Wages are growing at their slowest rate since 1997 and are being outpaced by inflation, according to Australian Bureau of Statistics figures.
The ABC reports that the ABS’s Wage Price Index, which has been tracked since 1997, showed the most recent quarter’s wages growth was 0.7 per cent and the most recent year was 2.6 per cent: the slowest growth since records have been kept. These figures do not include bonuses.
Private sector wages growth was at an annualised 2.5 per cent.
Compared to the bureau’s Consumer Price Index (CPI) of 2.7 per cent in the most recent figures, real wages are falling.
Meanwhile, unemployment crept up to a decade-long high of six per cent last month, according to The Australian Financial Review.
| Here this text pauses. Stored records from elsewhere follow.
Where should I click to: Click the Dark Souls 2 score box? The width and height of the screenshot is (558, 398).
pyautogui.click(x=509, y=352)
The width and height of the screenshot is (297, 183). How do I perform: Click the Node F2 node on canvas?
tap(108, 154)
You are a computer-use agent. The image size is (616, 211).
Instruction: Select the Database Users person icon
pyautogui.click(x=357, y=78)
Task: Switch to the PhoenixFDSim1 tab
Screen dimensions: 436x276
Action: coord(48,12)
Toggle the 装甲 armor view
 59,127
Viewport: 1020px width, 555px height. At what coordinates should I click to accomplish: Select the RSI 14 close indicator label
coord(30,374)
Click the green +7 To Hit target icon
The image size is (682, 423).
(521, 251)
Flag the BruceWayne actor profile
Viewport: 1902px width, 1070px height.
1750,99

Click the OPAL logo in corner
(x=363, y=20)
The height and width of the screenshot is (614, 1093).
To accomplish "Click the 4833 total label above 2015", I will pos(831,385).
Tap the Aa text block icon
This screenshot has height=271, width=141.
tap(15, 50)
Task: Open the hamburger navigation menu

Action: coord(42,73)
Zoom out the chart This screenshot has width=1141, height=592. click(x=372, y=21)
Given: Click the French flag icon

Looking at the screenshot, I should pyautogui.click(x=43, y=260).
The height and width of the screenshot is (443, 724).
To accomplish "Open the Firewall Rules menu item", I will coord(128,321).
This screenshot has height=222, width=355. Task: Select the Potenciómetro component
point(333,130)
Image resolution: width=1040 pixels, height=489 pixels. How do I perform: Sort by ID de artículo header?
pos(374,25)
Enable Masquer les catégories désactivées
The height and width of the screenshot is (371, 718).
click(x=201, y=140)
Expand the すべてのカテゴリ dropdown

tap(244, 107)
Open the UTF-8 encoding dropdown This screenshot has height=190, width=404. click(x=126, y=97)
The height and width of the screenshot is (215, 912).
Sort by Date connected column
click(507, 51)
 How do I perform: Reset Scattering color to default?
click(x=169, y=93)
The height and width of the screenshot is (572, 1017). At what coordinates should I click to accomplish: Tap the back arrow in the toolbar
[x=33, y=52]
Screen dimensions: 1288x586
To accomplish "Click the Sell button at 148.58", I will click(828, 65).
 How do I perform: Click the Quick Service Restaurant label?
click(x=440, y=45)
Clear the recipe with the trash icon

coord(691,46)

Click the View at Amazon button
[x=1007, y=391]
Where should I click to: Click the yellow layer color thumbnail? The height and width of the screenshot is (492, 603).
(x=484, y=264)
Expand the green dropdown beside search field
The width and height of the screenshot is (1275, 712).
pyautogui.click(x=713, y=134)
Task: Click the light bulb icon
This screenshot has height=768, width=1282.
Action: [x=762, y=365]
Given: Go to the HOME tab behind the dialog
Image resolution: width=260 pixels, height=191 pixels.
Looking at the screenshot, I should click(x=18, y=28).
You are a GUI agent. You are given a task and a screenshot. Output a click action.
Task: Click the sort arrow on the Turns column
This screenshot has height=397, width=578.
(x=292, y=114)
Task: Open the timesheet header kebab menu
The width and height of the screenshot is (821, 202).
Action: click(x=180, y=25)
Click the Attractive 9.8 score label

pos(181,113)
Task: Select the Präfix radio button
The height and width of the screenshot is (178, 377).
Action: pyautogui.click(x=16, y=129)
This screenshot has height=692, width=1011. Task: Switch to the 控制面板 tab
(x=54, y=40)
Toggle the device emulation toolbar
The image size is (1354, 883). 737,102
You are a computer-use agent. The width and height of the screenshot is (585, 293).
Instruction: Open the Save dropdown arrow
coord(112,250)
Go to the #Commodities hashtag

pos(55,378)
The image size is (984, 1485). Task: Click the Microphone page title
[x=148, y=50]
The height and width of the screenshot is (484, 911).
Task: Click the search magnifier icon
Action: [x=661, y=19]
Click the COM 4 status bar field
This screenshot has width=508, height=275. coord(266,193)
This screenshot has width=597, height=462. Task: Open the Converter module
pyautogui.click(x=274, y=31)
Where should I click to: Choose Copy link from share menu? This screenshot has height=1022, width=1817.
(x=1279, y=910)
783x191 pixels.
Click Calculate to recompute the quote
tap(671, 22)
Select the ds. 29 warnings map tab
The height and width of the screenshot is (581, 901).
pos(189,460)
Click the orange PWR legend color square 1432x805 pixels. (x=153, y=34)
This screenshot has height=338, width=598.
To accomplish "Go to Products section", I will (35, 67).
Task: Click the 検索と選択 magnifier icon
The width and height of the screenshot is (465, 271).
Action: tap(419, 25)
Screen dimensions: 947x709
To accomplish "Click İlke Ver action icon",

The announcements of job losses, including high-profile closures at Toyota Australia and Alcoa, have been claimed as evidence of the need for labour market reform by some economists.
“The more job losses there are, maybe the light bulb will go off in the general populace that the industrial relations landscape is overly-regulated,” JPMorgan’s Stephen Walters is quoted by the AFR as saying.
“We know there’s been some wage pressure in areas such as the offshore supply industry and key mining spots, but across the whole economy there’s been a pretty marked deceleration, similar to what happened during the global financial crisis.”
Some are unconvinced by calls for reform, with one columnist at The Sydney Morning Herald, for example, questioning why the historically low growth rate in wages has become an issue.
“Private sector wages rose just 2.5 per cent, yet our leaders would have us believe this historically low growth rate has pushed Holden, Toyota, Alcoa, SPC and Qantas to the edge,” he wrote.
"A few years back manufacturing wages were rising at 4 per cent. It is reasonable to ask why the present much lower growth rate (2.8 per cent) should cause problems when the higher rate of 4 per cent did not."